Recordon Luc · Ständerat · 2014-03-05
Recordon Luc · Ständerat · Waadt · Grüne Fraktion · 2014-03-05
Wortprotokoll
Dans cette affaire lancinante, je crois qu'il y a vraiment une incompréhension malheureusement croissante entre le département et les habitants de la région du Nord vaudois, en particulier de Vugelles-La Mothe. Il faut savoir qu'encore aujourd'hui, malgré de nombreux efforts déployés de tous côtés depuis des années y compris - je le reconnais volontiers - par le chef de l'armée, nous en sommes arrivés à une situation qui reste insupportable pour les habitants de ce village. Il faut comprendre qu'ils habitent dans le creux d'une vallée, que d'un côté de cette vallée il y a les soldats qui tirent et, de l'autre côté, à flanc de montagne, il y a les cibles. On tire en quelque sorte par-dessus leurs têtes. Cela fait un bruit infernal en particulier en été, [PAGE 49] malgré les tentatives de limiter les heures de tir, qui s'étendent pourtant jusqu'à très tard. Il y a des enfants qui doivent dormir, des personnes qui souhaitent profiter un minimum de la vie en plein air. De manière générale, ces personnes sont excédées, exaspérées, parfois à bout de nerfs.
Dans ce contexte, je ne peux vraiment pas me déclarer satisfait de l'ordre des priorités choisi par le Conseil fédéral au moment où il s'agit de fermer un certain nombre de places militaires. En effet, on met au premier plan - ce que je peux encore comprendre -, les besoins immobiliers de l'armée. Mais on ne met visiblement qu'en priorité très basse la limitation des nuisances dont souffrent les gens, en particulier dans le cas que je viens d'évoquer, alors que l'on fait valoir la proximité entre les casernes et les lieux d'instruction. On préfère épargner à nos soldats quelques kilomètres entre le lieu de casernement et le lieu d'exercice en plein air plutôt que de saisir l'occasion rêvée de régler un problème de nuisances.

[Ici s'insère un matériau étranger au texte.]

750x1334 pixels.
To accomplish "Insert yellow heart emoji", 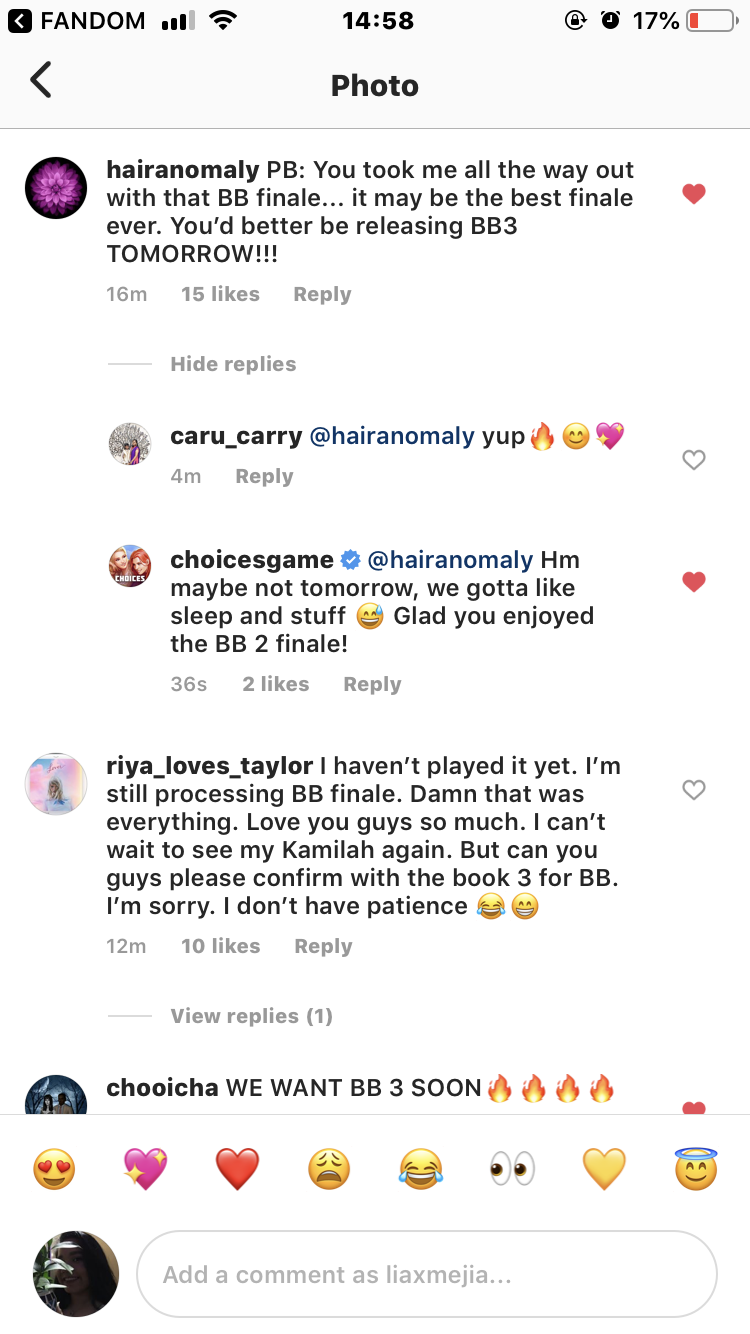I will 604,1169.
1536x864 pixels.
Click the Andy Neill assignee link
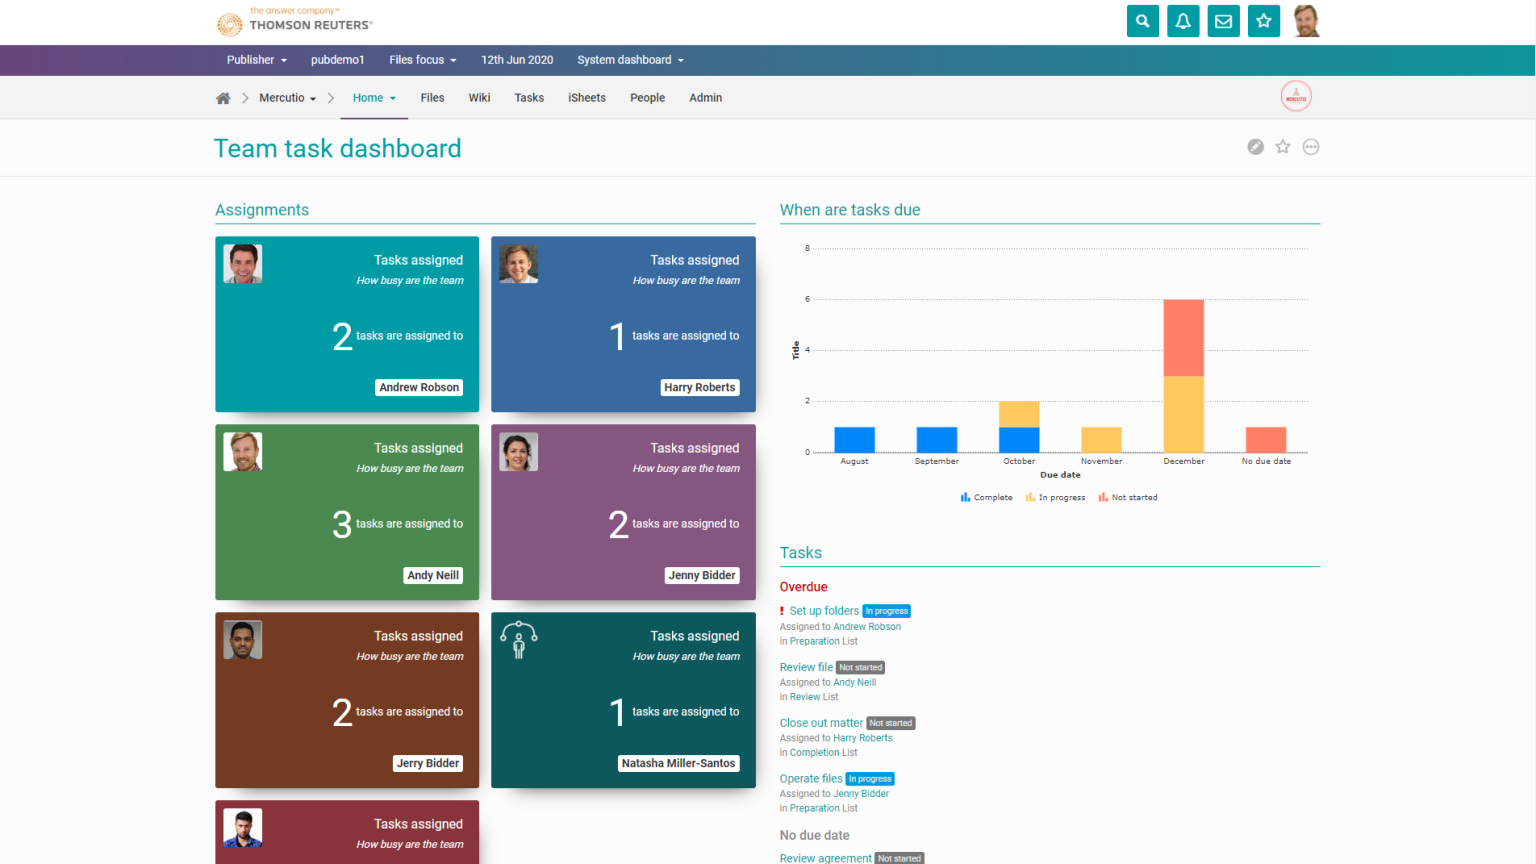pos(854,682)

C'est vraiment une manière de fixer les priorités qui est particulièrement choquante.
Dans le cas dont on s'occupe ici, il serait beaucoup plus logique de garder la place de tir du lac Noir, que personne ne conteste - je suis allé même poser la question aux organisations environnementales -, et de supprimer celle de Vugelles-La Mothe. Bien sûr le parcours entre la caserne de Chamblon et celle de Vugelles-La Mothe est beaucoup plus court qu'entre Chamblon et le lac Noir, mais à l'aune des valeurs qui sont en jeu, c'est tout à fait secondaire.
Je crois qu'au département, on a aussi été un peu obsédé par la volonté de trouver un accord avec le Département fédéral de justice et police permettant de transformer la caserne de Moudon en centre de requérants d'asile, mais, franchement, il s'agit là d'une très mauvaise idée. Si vous installez quelque 500 requérants d'asile dans une localité comme Moudon qui compte moins de 5000 habitants, ce sont 10 pour cent de personnes en plus, et cela a un effet. Vous allez vraiment vers une situation civilement très difficile à gérer. Donc, cet argument additionnel évoqué par le département est faux.
En conclusion, je vous prie, Monsieur le conseiller fédéral, de bien réfléchir - évidemment à l'issue de la procédure de consultation -, à ce qu'il convient de faire. Le canton de Vaud, qui est le plus directement concerné, s'est mis à faire part de son inquiétude également au sujet de la solution envisagée. Bien sûr, nous verrons tout cela à l'issue de la procédure de consultation.